Au fil des ans, un nombre croissant de vauriens et d’âmes éprises de liberté se rendirent à Cadwallon pour y chercher une nouvelle vie ou de nouvelles sources de profits. Lorsque les habitations de la cité ne furent plus assez nombreuses pour héberger les nouveaux arrivants, les architectes dressèrent un nouvel étage au-dessus des maisons. Puis un autre. Et encore un autre… Cadwallon fut baptisée Cité des Voleurs par les ambassadeurs en visite.

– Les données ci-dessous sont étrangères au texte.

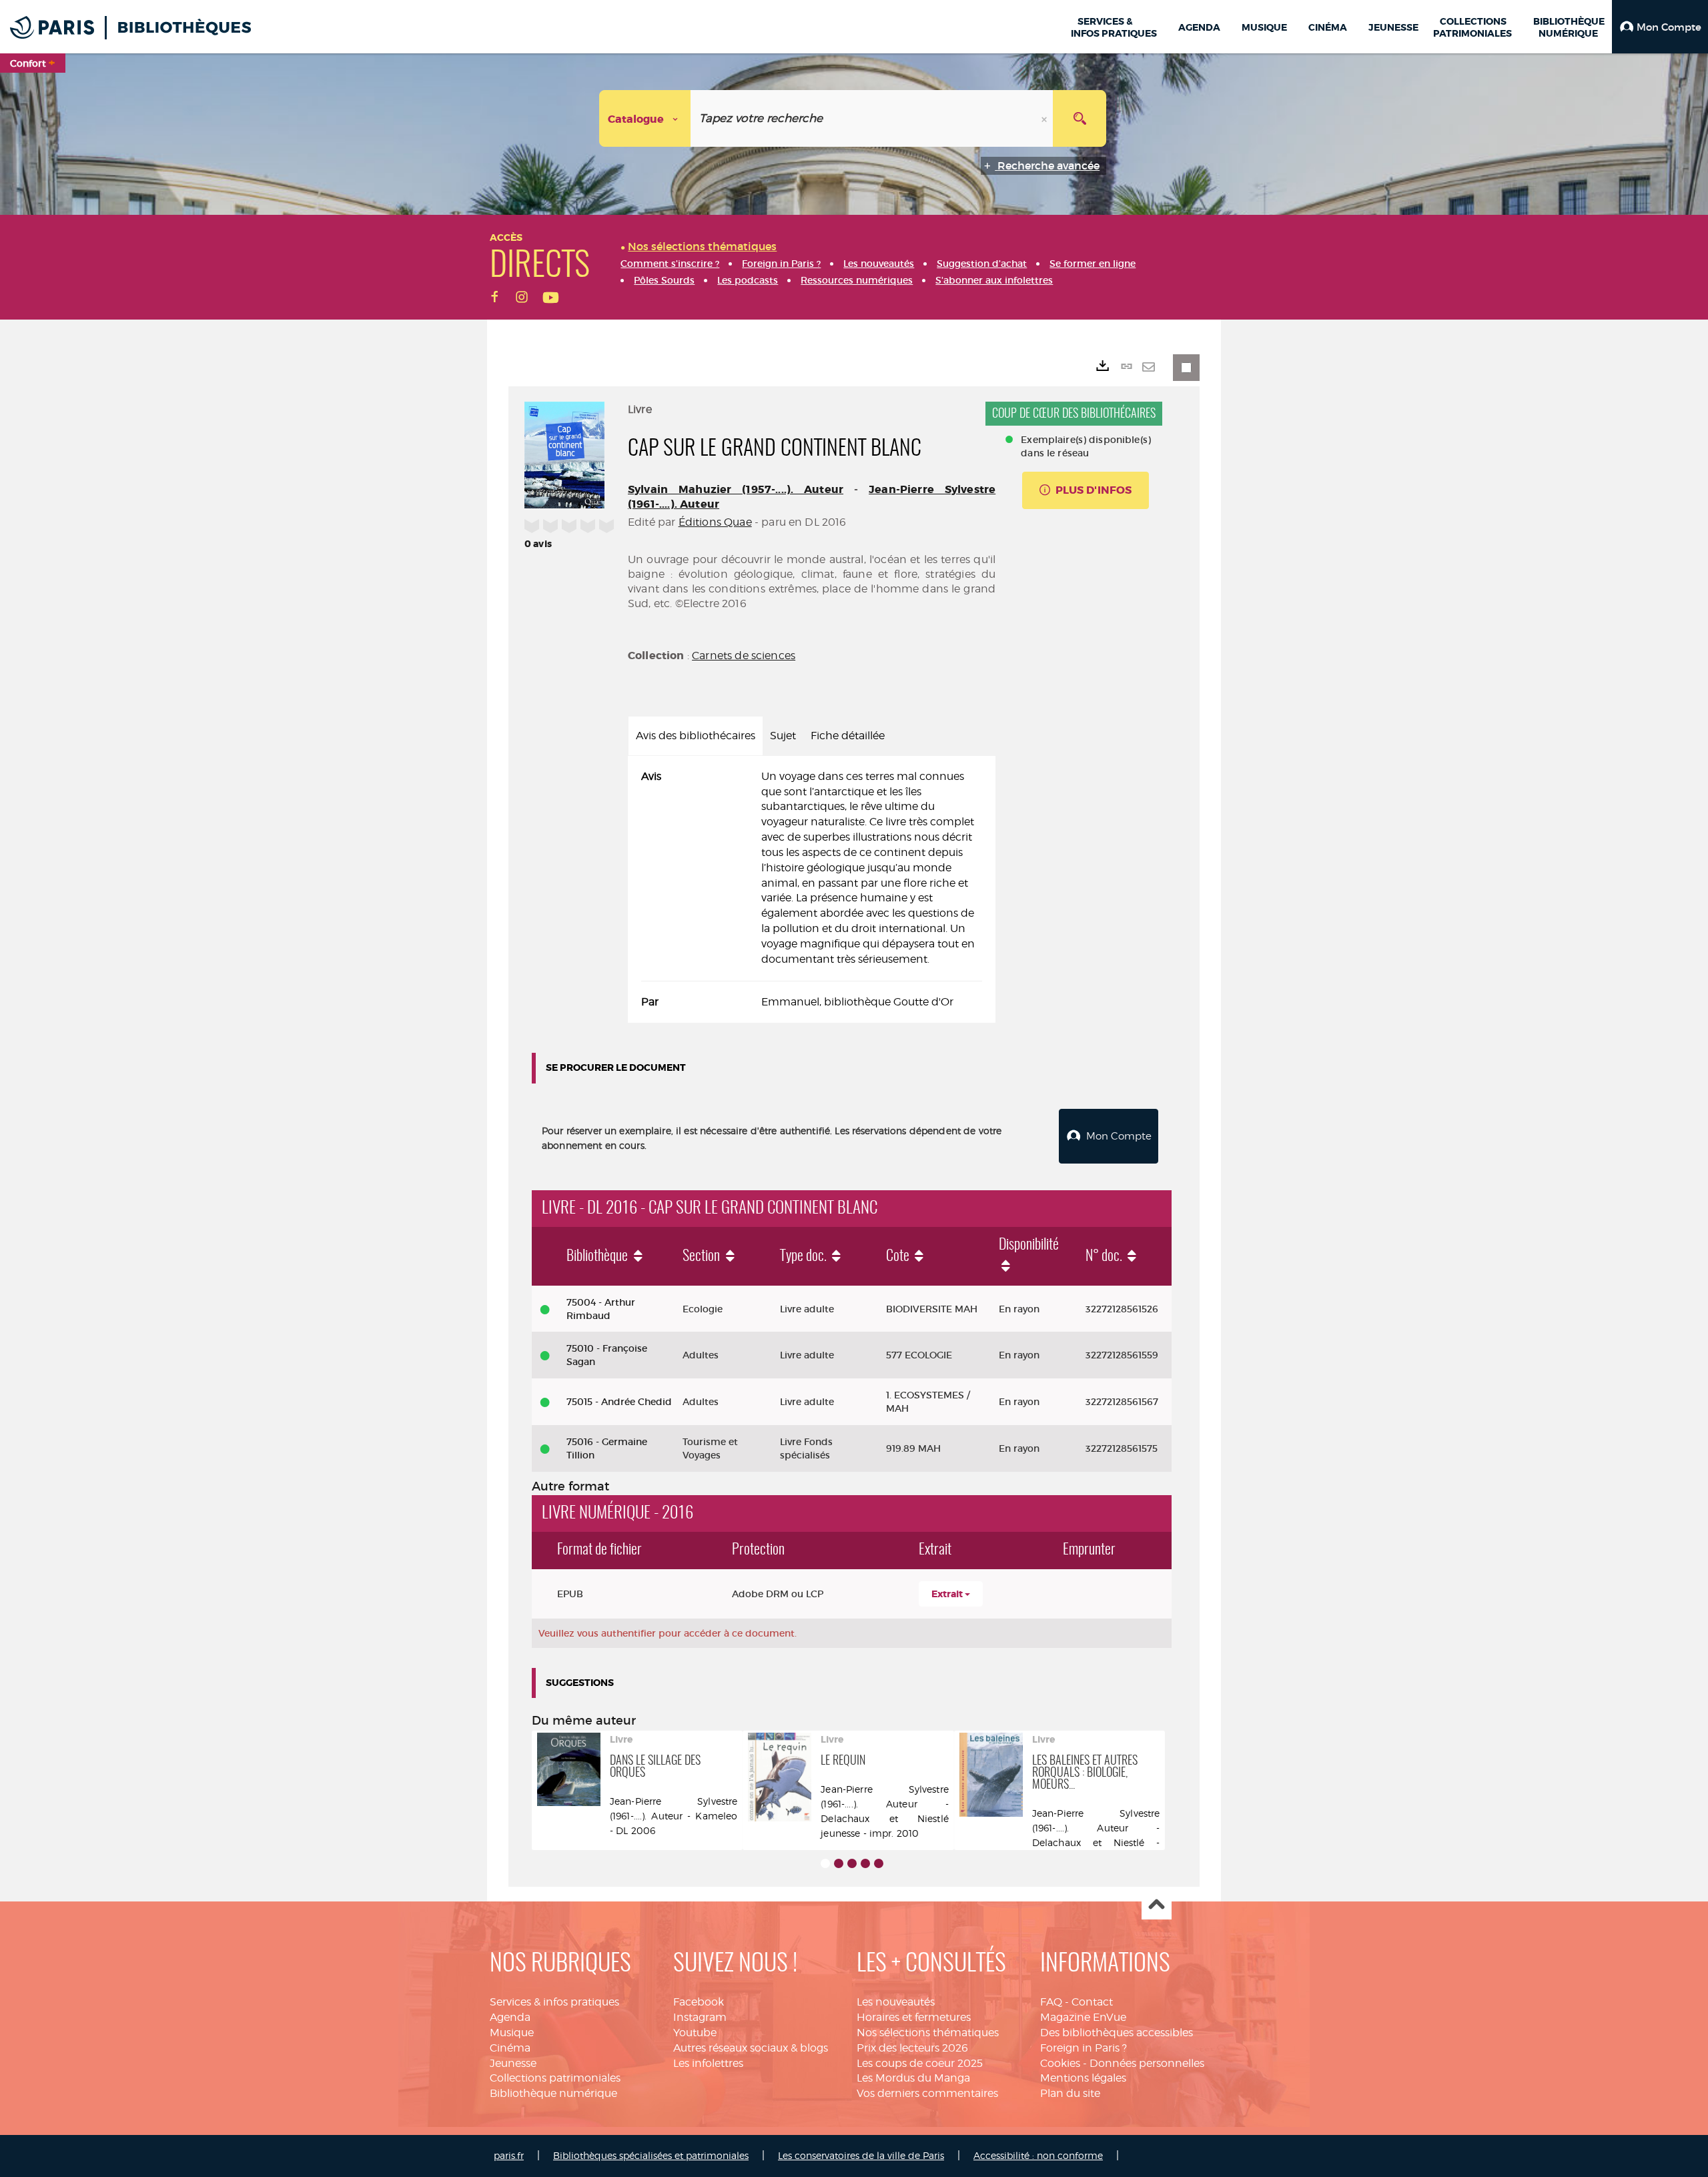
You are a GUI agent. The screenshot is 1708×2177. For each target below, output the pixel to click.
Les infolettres (708, 2063)
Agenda (510, 2017)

Les lois et les institutions se renforcèrent en même temps que le niveau de criminalité. Avec le temps, les Ducs se succédèrent à un rythme de moins en moins soutenu… Lorsque la milice de Cadwallon repoussa à elle seule un assaut mené par les Epeires Akkyshan de la cité de Loth, nul n’osa plus contester la souveraineté de la cité franche sur son territoire. Cadwallon avait forgé son identité dans la multitude ; l’insouciance des rois-voleurs avait vaincu la malédiction et repoussé les Ténèbres.
Mais de nombreux secrets dorment encore dans les murs de l’ancienne cité des Elfes. On dit que ses souterrains n’ont jamais été explorés et que là-bas, l’obscurité engendre la vie !
Le rêve de Vanius s’est réalisé : Cadwallon a retrouvé sa grandeur d’antan, même si celle-ci semble plus inspirée par les Abysses que par le Firmament. La seule recommandation à faire à un voyageur qui voudrait tenter sa chance dans la Cité des Voleurs serait de rester aux aguets : à Cadwallon, tout peut arriver, tout peut se faire, se défaire, voir le jour et surtout... mourir.
Le Joyau de Lanever
Cadwallon est une cité où le Bien et le Mal se mêlent en une infinité de dégradés de noir et de blanc dissimulés sous des masques multicolores. Ses fondations sont d’origine elfique, mais l’adaptation progressive de son architecture aux goûts et aux besoins de ses habitants font de la Cité des Voleurs un endroit unique sur Aarklash. Nul ne saurait dire exactement d’où Cadwallon tire son surnom de Joyau de Lanever : des richesses cachées dans ses souterrains inexplorés, de l’incroyable aura qui émane d’elle ou du style significatif de ceux qui y résident ?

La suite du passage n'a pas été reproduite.